The New Jersey Economic Development Authority, an independent, self-supporting state agency that offers various financing programs, has added two new staff members and is reorganizing to be more flexible and user friendly.

Before, for instance, the EDA published a complicated list of financing programs, and companies were supposed to figure out which could work for them. Now the EDA wants to work more directly with each company, starting with the technology and life science companies. EDA staffers are supposed to channel potential borrowers into programs they need.

It’s like the difference between picking courses from a catalog and meeting with a counselor. Instead of just publishing the catalog, the EDA is offering guidance counselors to help with course selection.

“We used to talk about specific lending programs, but now we are trying to be more general,” says EDA spokesperson Glenn Phillips. “We even revamped our website to remove specific mention of individual programs and, instead, emphasize that we might be able to assist in a number of different areas.”

Another streamlining improvement: Instead of a company having to submit different applications for each program, the EDA will track that company throughout its life cycle.

Technology has traditionally been a major focus of the EDA, and the technology and life sciences sector is the first to see the change. Kathleen Coviello, a former technology lending banker, has been hired for the new position of program manager for science and technology. Reporting to Preston D. Pinkett III, senior vice president, Coviello will coordinate the EDA’s technology assistance programs and manage business development activities with technology companies.

The EDA is not expanding in a big way. For the most part, its 140 employees are being reorganized. But another new job was created for Michael Wiley who, in a new position as Innovation Zone Project Officer, will manage technology neighborhoods in Camden, New/North Brunswick, and Newark.

Coviello has 17 years of banking experience, most recently as a relationship manager with Silicon Valley Bank, where she managed a portfolio of technology companies of various sizes, and for the last eight years she has done her technology lending in New Jersey.

“I am very excited about the opportunity to expand my reach to technology and life sciences companies in New Jersey through my new position at the EDA,” Coviello says. “The EDA has always had a strong commitment to technology and life sciences companies, through every stage of their life cycle. In my new position, I hope to deliver all the historical benefits of the EDA along with some new and creative financing instruments to this entrepreneurial community.”

Coviello says that from her perspective, banks have lowered their level of support for technology firms. “And the EDA is stepping up to help,” she says in a telephone interview, “with a full life cycle approach.”

(EXERCISE GOAL):
Carry on the article about the New Jersey Economic Development Authority's reorganization, starting after its final sentence. The entries that follow were taken from a different source.

(ENTRIES PROVIDED):
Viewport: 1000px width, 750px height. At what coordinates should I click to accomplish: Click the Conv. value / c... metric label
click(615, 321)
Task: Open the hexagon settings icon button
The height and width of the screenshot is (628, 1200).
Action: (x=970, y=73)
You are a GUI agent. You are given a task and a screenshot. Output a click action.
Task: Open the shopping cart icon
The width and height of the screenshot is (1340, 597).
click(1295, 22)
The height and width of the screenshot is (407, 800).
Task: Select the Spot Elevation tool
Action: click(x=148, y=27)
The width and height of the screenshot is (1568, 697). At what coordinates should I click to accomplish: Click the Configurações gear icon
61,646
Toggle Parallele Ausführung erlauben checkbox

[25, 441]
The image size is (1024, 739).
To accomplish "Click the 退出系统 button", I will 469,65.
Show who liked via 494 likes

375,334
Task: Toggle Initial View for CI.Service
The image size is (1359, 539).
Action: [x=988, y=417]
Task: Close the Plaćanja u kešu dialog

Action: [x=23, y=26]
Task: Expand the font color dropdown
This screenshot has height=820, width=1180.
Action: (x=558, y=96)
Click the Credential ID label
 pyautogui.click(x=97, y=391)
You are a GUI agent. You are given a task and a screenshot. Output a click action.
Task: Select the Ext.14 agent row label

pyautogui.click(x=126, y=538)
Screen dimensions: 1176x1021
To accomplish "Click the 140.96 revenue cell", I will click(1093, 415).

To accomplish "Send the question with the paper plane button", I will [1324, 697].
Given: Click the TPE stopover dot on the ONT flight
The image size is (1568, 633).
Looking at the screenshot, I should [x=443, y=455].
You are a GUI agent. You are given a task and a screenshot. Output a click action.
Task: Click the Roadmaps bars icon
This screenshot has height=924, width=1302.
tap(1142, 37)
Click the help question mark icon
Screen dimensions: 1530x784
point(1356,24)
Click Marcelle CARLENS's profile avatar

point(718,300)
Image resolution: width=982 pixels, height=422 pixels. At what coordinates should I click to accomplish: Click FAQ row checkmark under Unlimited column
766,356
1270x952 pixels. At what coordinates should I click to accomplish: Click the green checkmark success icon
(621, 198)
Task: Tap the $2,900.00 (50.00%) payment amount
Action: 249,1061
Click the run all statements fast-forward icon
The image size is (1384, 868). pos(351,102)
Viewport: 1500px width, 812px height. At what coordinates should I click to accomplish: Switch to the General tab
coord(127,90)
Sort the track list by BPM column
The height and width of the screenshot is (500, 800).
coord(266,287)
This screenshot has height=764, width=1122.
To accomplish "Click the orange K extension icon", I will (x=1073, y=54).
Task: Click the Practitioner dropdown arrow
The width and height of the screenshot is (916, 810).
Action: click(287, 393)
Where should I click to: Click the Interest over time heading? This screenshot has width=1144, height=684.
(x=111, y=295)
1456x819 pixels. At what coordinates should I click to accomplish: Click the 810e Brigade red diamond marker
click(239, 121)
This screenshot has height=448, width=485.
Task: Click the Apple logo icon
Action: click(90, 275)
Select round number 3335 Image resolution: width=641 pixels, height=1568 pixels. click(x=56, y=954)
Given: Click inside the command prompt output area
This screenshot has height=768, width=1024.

(SOLVED EXERCISE):
“The goal is to deploy the EDA’s assets into growing technology companies,” says Coviello. “We will look for direct financing, help with cash management, and/or refer a company to venture capitalists. We will make opportunities to guarantee angel investments, make direct subordinated convertible loans, help locate a company in a technology center, help the company use the tax transfer program, and/or help the company relocate through the Business Employment Incentive Program.”

On the one hand, EDA’s purpose is altruistic – to help job growth and retention. “But also we need to make sure the loans we make are profitable, so we can fund the next great idea.” The EDA is, after all, a self-supporting state agency.

To broadcast this promise to be user friendly, EDA officials are stepping up the speaking schedule. For instance, Coviello and the EDA’s CEO, Caren Franzini, will speak at the Venture Association of New Jersey on Tuesday, September 20.

And at the Technology Center of New Jersey, based in North Brunswick, there will be a kickoff for the Technium Initiative, a full life cycle approach to helping technology companies with everything from real estate to funding and entrepreneurship skills.

Wiley, Collaborator

To manage the state’s three new “technology neighborhoods,” the EDApicked someone with corporate experience in technology licensing. Michael Wiley, the EDA’s new Innovation Zone Project Officer, is supposed to be helping academics and corporate researchers collaborate (E-mail: mwiley@njeda.com or 609-292-0348).

He has had a foot in both camps. After getting his undergraduate degree from West Virginia University, he earned his MBA and his law degree from the same institution. He has done commercial contracting, intellectual property/technology licensing, and business experience for such organizations as Lucent Technologies and Rutgers University’s Office of Corporate Liaison and Technology Transfer. Most recently he worked for the Lucent spinoff, Avaya, as the firm’s primary negotiator for commercial contracts, software licenses, and alliance agreements.

The Innovation Zones have been created in Newark, Camden, and New Brunswick/North Brunswick, and there is some talk about expanding the New/North Brunswick zone to also include Princeton. Wiley will try to coordinate the state agencies to help companies in those zones find financing, improve their infrastructures, and train their workforces.

“Innovation Zones allow us to maximize the value of some of New Jersey’s unique assets, like its strong history of innovation, world-class academic and research institutions, and skilled workforce,” said Wiley in a prepared statement. “At the same time, they encourage collaboration between research institutions and the business community.” These collaborations, he believes, “will help drive New Jersey’s future economy.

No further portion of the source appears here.